Bishop wasn’t listening.  He squatted down and watched as the dogs tore apart the dead gull while the angry crows watched from the branches of trees.  “The crows see us, though.  I think that performance was for us.”

 

The Red Yank did a double-take.  “You saying that wasn’t a coincidence?”

“I don’t believe in coincidences.  Not now.  I think there was some kind of message for us.

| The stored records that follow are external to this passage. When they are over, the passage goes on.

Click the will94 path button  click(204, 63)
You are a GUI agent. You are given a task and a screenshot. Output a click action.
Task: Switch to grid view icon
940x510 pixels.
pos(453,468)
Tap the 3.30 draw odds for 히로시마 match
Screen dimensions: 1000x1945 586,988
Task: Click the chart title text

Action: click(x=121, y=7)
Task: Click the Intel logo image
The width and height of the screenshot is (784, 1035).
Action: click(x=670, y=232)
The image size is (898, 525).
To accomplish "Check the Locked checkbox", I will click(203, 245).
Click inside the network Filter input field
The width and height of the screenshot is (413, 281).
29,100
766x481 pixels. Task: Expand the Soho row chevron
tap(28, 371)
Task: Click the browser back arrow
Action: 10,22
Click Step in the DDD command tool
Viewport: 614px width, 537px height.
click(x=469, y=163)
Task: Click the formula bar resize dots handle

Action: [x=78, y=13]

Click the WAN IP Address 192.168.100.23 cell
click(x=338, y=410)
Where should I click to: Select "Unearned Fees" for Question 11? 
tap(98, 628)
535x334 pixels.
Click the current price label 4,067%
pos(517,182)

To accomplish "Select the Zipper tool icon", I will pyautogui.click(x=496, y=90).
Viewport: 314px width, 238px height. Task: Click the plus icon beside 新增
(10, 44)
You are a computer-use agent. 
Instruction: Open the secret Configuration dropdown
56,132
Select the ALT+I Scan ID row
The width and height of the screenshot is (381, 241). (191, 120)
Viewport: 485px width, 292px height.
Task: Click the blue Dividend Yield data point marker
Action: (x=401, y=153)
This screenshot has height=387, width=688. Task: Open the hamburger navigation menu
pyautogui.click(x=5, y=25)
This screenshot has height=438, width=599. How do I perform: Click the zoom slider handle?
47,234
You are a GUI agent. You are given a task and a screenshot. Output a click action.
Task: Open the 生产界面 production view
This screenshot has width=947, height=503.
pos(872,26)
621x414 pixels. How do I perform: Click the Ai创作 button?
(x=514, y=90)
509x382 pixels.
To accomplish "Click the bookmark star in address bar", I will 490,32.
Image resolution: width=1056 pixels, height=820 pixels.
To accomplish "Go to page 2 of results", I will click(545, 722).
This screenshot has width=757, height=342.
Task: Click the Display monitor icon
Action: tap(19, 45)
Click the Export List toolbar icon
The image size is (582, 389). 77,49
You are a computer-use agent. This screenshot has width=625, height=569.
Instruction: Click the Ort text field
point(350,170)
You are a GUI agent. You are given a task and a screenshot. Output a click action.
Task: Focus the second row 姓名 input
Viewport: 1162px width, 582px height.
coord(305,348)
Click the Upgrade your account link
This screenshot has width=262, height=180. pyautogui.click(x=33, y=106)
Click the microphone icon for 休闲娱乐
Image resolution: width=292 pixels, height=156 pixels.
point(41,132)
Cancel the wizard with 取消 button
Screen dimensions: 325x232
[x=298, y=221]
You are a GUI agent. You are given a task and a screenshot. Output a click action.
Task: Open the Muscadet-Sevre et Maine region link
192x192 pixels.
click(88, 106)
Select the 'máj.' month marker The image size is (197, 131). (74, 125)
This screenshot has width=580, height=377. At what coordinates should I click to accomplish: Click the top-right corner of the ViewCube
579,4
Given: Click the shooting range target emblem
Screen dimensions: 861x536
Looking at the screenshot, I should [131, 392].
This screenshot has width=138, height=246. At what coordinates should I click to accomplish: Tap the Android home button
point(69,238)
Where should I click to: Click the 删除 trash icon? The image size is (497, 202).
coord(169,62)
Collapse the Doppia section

They want us to know they know we’re here.  And they’re watching us.  They’ve not forgotten…”

 

The Red Yank put his hands in his back pockets and squinted at the dogs.  “Goddammit, I think it’s just a revolution.  I mean, that’s enough to be getting on with, isn’t it?  It turns the world upside down.  It shakes the shit out of everything.”

“No.  I’m convinced it’s Armageddon.”

 

“Armageddon?  Arm a geddon outta here.”

“And you make jokes.”

 

The Red Yank grinned.  “Nope.  Just quoting Marx.  Groucho, this time.”

*

 

Whitestone Pond was red with blood.  At the edge of the Heath, near Spaniards Road they passed a huge pyre of still smouldering flesh.  Both of them were nauseated as they struggled to try and get upwind of it.  The pyre must have been a hundred square yards, and trees were cut down to nourish the blaze.  There was still a huge hill of charred flesh that looked like a northern slag heap.  It was impossible to estimate how many people perished in the flames, but it was obviously several hundreds.  Maybe even thousands.  They talked about it without the benefit of experience.  What do a hundred or a thousand or a hundred thousand charred bodies look like?

The two famous pubs – the Spaniards and Jack Straw’s Castle – were destroyed.  The silence was spooky as they approached Whitestone Pond.  No one was to be seen anywhere.

 

“Even the birds are quiet,” the Red Yank muttered through his teeth.  His eyes were fixed on the bloody pond.

“I don’t think there are many songbirds left,” Bishop replied.  “Just crows, rooks and magpies.”

 

In the end they had to circle Whitestone Pond because of the smell.  Blood stinks when it rots, just like other organic matter.  And there had been a lot of bloodletting at the top of the hill.  There were thick stains everywhere – on the banks of the pond, the pavements, the grounds, the streets.

Bishop felt deeply nauseous as he surveyed the scene.  “I think they must have slaughtered them here, then dragged the bodies to the pyre.  Which is just over there.  Cut their throats, probably in some kind of new ritual.”

 

The Red Yank scowled.  “Could have been a battle of some sort.  I mean, the rich are going to fight back if you start taking their money.  Mostly they’re used to the police and army doing if for them.  But when there’s no armed forces any more, well, I can’t see ’em all just turning out their pockets and lying down for their throats to be cut.”

They found a bench upwind of the pond and sat down for a rest.  They could see part of the shops in the high street from there – or what was left of them.  Little twists of smoke hovered over the street and residences surrounding them.

The Red Yank continued with his thought.  “Who knows what’s happening beyond here – in the rest of the country or the world?  The scraps of news you do get on the radio say it’s hell everywhere, but you never get the truth.  Never did in the past, either.  Reality is stitched together with a political thread that uses our fear and assumptions, desires and hopes to squeeze us for its interests.  Namely capital and its accumulation by large, cancerous corporations.”

Bishop leaned back and spread both arms on the top of the bench.  “It’s all downhill from here to Archway.  Fancy wandering through the high street and the leafy bower of Hampstead Village on our way down?”